Un gouvernement d’union nationale, c’est votre souhait qui intégrerait notamment vos anciens collègues d’Alternance 2023 et peut-être aussi des membres du Parti démocratique gabonais (PDG) ?
Pour l’instant, ce que les militaires nous ont dit, c’est qu’il n’y a ni majorité ni opposition. Donc, je ferai une proposition avec un gouvernement qui intègre tout le monde. À charge pour le président et le comité transitoire de choisir si ça leur convient.
Que faut-il pour que cette transition ne déraille pas ?
Dès lors qu’on a annoncé le principe de l’association de tous, le principe d’une démarche inclusive. Je crois que chacun doit mettre un peu d’eau dans son vin, de telle sorte que nous parvenions à des compromis qui soient raisonnables et solides.
Comment appréhendez-vous le travail avec les militaires ?
Dans ma carrière, j’ai fait plusieurs opérations de restructuration d’entreprise. J’ai fait la restructuration de la CFG, la Compagnie forestière du Gabon, en 1991 à Port-Gentil. J’ai fait la première mise en concession du chemin de fer en 1999-2000, etc.
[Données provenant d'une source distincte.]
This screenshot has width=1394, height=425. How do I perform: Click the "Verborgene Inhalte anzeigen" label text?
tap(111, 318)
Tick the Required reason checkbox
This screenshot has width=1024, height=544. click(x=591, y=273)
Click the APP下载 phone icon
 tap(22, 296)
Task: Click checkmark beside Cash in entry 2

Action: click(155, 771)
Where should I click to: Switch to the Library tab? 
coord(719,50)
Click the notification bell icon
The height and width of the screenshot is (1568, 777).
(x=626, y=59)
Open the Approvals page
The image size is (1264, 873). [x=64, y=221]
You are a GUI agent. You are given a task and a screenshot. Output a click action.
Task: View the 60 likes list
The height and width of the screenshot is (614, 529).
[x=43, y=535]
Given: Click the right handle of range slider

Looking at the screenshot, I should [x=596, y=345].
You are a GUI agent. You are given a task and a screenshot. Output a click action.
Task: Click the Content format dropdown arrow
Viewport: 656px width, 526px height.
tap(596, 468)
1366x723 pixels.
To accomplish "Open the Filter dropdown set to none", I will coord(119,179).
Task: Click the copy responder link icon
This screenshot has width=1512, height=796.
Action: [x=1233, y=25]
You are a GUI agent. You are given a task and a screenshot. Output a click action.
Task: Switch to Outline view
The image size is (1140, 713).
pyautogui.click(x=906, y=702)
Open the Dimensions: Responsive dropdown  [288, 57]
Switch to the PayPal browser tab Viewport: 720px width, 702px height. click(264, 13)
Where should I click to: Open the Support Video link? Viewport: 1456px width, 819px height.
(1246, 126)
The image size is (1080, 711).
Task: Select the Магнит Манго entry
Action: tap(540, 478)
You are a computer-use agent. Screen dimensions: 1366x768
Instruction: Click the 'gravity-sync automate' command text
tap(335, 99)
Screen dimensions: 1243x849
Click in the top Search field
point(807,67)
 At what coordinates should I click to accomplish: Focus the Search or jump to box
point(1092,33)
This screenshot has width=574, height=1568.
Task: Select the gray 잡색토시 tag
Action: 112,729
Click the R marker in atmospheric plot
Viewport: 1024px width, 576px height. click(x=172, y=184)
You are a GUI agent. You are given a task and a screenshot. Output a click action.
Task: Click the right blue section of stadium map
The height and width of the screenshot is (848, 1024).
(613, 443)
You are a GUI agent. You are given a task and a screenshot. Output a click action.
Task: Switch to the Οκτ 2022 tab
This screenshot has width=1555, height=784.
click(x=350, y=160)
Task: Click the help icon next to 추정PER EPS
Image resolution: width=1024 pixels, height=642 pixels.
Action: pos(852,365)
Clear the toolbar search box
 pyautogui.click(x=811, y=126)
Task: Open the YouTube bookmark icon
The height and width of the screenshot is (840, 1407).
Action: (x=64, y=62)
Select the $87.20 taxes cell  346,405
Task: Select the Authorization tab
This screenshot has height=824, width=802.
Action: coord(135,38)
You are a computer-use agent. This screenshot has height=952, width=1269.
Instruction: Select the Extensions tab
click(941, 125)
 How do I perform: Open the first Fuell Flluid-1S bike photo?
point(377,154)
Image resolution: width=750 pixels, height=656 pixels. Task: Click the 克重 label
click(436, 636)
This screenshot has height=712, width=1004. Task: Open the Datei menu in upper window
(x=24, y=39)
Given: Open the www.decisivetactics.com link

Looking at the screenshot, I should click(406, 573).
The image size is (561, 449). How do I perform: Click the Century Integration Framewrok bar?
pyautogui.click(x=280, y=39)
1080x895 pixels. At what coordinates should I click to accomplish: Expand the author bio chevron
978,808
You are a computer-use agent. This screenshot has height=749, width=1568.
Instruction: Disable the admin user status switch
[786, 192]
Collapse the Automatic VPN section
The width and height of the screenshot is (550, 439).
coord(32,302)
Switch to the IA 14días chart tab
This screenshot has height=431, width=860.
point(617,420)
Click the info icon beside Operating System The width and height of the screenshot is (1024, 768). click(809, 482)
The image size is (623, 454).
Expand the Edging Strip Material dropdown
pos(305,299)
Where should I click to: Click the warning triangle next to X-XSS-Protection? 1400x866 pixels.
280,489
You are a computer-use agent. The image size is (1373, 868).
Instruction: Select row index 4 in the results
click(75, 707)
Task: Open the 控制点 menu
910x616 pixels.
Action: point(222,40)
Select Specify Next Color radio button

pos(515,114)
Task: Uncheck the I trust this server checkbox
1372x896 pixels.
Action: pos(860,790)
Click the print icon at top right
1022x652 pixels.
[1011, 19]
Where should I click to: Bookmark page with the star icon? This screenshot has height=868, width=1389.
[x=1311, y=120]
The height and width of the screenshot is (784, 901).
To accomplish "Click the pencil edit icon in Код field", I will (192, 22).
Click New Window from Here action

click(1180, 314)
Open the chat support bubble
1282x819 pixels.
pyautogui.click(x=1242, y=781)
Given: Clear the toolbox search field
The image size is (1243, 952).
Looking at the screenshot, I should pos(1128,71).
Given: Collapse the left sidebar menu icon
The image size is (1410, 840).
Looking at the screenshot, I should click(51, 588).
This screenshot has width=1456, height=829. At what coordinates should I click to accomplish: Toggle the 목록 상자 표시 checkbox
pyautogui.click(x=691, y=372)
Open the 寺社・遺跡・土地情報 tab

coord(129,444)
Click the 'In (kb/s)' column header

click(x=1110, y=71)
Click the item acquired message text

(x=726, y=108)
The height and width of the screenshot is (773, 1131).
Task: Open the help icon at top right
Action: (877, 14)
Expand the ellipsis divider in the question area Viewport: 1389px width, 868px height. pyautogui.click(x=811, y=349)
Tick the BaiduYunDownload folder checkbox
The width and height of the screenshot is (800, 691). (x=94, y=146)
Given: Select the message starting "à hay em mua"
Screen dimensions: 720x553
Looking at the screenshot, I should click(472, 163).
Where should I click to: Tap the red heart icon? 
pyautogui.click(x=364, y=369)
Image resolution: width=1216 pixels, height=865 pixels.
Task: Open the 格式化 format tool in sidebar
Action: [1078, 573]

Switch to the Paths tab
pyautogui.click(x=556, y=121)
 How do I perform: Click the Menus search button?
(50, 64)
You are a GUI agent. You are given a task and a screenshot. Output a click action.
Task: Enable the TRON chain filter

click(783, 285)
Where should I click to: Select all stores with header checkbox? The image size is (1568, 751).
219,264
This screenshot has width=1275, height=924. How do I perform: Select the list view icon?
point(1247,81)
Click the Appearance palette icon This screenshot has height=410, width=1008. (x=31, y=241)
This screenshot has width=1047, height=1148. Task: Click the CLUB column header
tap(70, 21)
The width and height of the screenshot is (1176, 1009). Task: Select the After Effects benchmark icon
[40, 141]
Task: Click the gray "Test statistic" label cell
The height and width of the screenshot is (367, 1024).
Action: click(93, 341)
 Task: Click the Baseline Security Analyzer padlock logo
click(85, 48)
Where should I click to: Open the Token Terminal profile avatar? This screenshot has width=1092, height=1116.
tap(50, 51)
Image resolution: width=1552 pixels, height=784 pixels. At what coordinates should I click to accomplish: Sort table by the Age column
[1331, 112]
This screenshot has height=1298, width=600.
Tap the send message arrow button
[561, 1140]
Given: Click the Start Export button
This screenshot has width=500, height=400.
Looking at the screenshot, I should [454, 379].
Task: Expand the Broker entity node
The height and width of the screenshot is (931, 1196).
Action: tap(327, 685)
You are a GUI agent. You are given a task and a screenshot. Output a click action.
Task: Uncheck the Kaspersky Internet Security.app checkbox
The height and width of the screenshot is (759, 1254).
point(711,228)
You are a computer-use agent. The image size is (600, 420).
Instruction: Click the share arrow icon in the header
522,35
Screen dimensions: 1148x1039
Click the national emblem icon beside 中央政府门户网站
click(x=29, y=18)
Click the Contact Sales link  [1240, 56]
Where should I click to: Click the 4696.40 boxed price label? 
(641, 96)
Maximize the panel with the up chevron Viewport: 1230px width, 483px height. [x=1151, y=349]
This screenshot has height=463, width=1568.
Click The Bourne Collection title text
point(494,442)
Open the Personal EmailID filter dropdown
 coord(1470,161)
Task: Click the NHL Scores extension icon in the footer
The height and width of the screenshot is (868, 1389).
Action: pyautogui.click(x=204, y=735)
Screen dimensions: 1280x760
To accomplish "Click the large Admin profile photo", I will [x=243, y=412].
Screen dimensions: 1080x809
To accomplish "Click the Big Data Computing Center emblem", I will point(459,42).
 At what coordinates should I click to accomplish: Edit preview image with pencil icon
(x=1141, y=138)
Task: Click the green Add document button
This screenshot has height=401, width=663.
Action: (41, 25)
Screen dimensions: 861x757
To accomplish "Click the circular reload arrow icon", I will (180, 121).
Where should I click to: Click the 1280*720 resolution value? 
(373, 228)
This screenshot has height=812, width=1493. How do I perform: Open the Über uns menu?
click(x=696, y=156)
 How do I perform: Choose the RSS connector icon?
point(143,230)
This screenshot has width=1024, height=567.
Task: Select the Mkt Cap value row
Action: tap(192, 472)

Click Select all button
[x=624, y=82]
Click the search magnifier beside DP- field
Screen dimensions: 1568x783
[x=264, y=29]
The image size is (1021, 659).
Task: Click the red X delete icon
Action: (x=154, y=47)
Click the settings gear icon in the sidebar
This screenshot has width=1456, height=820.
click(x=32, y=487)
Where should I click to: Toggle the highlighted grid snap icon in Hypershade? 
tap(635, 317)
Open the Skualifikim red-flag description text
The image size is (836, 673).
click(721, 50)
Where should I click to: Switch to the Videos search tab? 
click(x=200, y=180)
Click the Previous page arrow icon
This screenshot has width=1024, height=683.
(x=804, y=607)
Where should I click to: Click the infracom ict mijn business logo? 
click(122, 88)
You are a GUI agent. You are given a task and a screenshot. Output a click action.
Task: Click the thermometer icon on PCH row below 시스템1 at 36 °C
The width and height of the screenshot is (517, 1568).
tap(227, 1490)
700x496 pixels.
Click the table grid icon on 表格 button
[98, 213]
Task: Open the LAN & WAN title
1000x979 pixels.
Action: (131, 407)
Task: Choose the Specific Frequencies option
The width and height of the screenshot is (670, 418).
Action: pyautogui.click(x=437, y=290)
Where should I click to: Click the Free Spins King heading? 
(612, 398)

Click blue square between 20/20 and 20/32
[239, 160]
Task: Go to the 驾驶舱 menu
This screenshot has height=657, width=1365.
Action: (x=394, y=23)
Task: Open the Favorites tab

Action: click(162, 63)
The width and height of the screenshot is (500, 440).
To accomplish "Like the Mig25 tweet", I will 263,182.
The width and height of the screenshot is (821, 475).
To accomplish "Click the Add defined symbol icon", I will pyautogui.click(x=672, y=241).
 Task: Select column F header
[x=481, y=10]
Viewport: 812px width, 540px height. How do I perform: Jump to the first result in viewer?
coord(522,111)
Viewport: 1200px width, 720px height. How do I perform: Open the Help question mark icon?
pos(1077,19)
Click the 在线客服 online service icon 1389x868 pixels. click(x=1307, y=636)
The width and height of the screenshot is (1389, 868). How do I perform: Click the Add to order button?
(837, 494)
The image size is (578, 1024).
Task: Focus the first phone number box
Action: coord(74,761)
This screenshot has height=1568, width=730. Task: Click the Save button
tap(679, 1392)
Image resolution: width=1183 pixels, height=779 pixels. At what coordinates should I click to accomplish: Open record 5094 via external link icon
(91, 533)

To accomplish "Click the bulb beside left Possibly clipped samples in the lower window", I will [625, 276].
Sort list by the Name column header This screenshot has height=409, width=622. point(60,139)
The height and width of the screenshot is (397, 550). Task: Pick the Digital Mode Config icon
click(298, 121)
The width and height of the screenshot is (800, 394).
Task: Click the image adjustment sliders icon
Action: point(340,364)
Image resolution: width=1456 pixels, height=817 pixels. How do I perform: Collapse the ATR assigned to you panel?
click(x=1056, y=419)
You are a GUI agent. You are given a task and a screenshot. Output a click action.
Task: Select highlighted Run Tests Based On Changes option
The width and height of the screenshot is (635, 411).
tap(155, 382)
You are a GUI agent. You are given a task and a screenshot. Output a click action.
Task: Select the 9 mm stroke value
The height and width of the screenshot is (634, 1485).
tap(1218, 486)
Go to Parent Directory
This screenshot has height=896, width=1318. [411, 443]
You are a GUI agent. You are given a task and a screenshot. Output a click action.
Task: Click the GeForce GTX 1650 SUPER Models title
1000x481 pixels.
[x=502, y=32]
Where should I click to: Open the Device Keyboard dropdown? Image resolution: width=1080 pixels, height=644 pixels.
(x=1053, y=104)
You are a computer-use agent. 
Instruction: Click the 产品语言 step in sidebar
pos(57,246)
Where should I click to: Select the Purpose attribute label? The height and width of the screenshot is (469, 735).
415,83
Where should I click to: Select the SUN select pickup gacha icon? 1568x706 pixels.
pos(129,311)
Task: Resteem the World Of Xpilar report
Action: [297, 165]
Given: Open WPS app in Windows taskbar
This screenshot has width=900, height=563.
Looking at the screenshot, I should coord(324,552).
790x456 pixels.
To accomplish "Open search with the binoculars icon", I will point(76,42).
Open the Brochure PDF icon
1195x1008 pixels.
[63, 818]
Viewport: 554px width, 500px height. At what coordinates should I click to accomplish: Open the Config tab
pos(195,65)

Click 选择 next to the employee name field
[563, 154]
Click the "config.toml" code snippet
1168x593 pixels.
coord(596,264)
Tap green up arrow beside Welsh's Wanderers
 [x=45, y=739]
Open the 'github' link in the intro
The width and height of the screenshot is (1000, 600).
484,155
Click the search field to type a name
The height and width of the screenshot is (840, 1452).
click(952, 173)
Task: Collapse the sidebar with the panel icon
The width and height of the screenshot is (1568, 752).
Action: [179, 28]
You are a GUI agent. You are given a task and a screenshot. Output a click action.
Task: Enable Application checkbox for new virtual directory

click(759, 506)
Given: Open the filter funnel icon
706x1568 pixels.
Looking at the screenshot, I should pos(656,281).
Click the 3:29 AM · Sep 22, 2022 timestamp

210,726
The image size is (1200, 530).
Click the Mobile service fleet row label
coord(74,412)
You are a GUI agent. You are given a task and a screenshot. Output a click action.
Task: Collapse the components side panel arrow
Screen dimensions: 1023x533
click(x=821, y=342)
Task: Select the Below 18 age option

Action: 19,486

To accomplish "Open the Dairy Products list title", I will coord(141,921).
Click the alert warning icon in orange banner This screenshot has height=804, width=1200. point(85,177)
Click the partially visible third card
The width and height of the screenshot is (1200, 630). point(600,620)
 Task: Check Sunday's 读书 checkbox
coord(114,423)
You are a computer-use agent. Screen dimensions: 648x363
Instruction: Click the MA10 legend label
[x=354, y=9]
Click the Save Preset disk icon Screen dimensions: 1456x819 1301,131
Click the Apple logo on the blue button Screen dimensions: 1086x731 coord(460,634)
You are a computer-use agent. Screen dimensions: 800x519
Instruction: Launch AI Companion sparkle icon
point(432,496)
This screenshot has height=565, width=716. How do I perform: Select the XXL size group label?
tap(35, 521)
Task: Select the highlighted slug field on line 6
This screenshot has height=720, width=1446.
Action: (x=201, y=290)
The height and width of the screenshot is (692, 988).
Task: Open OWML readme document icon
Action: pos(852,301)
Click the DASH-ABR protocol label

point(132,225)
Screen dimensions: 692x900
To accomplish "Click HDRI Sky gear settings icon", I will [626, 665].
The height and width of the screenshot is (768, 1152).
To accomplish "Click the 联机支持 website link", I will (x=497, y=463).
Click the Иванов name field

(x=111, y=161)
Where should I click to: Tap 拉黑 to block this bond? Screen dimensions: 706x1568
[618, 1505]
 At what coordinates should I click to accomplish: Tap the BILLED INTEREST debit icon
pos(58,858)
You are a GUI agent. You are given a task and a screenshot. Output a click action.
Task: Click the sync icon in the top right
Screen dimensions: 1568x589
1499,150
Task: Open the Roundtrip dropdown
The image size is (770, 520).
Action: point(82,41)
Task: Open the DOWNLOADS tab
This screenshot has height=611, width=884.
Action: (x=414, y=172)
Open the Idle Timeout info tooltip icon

Je suis habitué à des situations un peu difficiles du point de vue de la restructuration. Mais je crois que les militaires ont un avantage. Ce sont des gens structurés et pour lesquels les ordres se transmettent d’une façon qui est assez précise. Donc, je m’attends à ce que les militaires déterminent clairement ce qu’ils attendent de moi, et moi que j’exécute clairement ce que je dois faire. Et je m’attends aussi en contrepartie à ce qu’ils me dégagent des marges de manœuvre claires qui correspondent à l’objectif qu’ils se sont fixés et que tous nous partageons.
Oui, parce que j’imagine que vous n’accepterez pas de travailler n’importe comment, qu’il y aura quand même des conditions dans votre travail pour que vous puissiez remplir votre mission ?
Je pars du principe que si les militaires ont accepté d’enfreindre une règle importante chez eux, c’est qu’ils ont le souci de réussir. Parce que, s’ils échouent, ils auront fait tout cela pour rien, et ça entachera sérieusement leur carrière et la suite. Donc, je pars du principe que les militaires auront envie de réussir.